Ok, so maybe some readers don’t like your work – it’s going to happen, make no mistake. You can’t please everyone, because we all have different tastes. But here’s what amazes me – the manner in which some so-called reviewers communicate their disregard for an author. Constructive criticism is one thing, but some of the reviews I’ve come across are just beyond the pale (to write this piece, I went to online reviews of a few of my favorite books published in 2013). When I looked at some of the bad reviews, I wondered if the reader-reviewers really wanted to be that unkind? Did they think they were showing intellectual heft when decimating a book? Heck, if it makes you that grumpy, do what I do – if I don’t like a book, I put the thing down and look for something else to read. Donate the unwanted book to a library – someone will read it and enjoy it, even if you don’t. Find something you would much rather read and try to be positive – it’ll make you feel better about yourself, which will inspire much better juju all around. After all, what we say about something and how we voice our opinion reflects who we are in the world more than, say, the book we’ve just read.

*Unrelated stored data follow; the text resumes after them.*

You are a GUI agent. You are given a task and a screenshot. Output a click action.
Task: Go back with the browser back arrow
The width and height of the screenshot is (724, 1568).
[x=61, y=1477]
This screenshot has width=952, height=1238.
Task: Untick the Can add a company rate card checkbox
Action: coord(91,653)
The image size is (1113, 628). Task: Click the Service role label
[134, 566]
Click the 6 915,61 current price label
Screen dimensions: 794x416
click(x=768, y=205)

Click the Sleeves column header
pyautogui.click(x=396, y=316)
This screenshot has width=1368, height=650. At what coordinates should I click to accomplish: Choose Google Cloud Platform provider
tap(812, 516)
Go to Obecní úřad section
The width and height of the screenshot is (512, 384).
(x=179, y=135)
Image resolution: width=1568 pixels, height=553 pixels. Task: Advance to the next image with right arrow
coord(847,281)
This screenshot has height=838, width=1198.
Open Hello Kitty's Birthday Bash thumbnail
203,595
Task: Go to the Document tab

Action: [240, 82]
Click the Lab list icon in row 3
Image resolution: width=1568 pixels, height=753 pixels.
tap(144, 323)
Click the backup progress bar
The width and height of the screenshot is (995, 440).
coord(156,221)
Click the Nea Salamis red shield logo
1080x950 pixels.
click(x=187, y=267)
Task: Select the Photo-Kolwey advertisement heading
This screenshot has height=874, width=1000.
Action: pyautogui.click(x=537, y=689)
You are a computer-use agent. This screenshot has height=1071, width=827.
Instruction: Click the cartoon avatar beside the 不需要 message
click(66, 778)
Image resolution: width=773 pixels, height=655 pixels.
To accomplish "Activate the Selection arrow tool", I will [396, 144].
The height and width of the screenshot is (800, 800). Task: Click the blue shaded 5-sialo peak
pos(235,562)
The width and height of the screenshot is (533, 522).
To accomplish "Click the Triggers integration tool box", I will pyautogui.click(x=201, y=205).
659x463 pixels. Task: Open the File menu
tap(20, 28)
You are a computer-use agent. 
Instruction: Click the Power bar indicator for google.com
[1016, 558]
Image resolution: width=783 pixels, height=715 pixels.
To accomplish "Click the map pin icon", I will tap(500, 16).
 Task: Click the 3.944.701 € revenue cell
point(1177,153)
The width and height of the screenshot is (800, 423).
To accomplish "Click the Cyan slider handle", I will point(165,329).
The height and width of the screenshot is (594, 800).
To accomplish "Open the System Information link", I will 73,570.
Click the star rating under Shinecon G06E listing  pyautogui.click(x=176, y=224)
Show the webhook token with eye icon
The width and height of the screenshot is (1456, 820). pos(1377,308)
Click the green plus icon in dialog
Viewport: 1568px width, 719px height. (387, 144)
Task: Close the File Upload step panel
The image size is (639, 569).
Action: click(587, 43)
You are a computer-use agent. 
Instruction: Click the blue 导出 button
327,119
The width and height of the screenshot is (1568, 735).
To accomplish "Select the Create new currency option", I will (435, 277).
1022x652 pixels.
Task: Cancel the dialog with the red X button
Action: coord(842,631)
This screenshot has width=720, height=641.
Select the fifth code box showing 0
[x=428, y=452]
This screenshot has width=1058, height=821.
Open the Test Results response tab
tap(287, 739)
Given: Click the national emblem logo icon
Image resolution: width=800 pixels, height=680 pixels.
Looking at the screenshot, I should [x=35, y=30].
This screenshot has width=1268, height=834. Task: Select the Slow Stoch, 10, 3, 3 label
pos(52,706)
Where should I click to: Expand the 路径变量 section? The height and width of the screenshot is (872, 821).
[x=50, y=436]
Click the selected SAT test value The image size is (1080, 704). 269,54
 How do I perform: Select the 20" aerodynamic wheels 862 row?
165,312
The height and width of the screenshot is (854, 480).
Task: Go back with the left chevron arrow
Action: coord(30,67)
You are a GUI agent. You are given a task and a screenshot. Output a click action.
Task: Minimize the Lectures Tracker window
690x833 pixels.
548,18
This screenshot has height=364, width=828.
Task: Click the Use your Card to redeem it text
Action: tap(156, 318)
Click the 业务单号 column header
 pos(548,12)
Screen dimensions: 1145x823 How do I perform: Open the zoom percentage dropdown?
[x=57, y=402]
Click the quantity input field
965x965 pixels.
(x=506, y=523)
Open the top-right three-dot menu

If you’re willing to step up to the plate and learn to assess a book (essay, short story, etc.) with the integrity of a well-regarded professional reviewer, and develop your review with that sort of mindset - then your reviews will find a broader audience, and might just be read by the writers, who will be pleased to have the feedback, the constructive criticism along with an indication of what’s working and what isn’t. And maybe the review might inspire a writer do something next time that makes all the difference to their work – and to their career. A reviewer who can do that is worth their weight in gold – because as well as bringing a book to the attention of readers, they also become teachers for all of us. I once heard Elizabeth George give the following advice (paraphrased here), “Read above yourself.” That’s good advice – keep your sights high in terms of your reading matter. And if you’re a writer, that goes for reviews too – if you have to read reviews of your work, then take note of who’s doing the reviewing. A good reviewer stands out and is going to help you. Credentials don’t necessarily make a good reviewer – I’ve seen drivel from the pens of Ph.D’s – but a lack of ego certainly helps, someone who can get out of their own way, bringing to the table a finely honed sense of what makes a given book a satisfying reading experience, while adding, perhaps, an encouraging word or two on what might have made it even better.
Finally, I remember listening to an actress being interviewed on the radio – I can’t remember who it was - she had been asked about reviews of her recent performance in a movie. “I realized a long time ago,” she said, “that if I believed all the good reviews, I had to believe all the bad reviews. Now I don’t read any reviews. I just do my best, always.”
That’s the mantra for me. It’s all you can do as a writer, really – weave your words on the page and create the very best story you can. And never do a Josh from The West Wing!
Happy New Year, everyone! And what’s on your TBR list this year?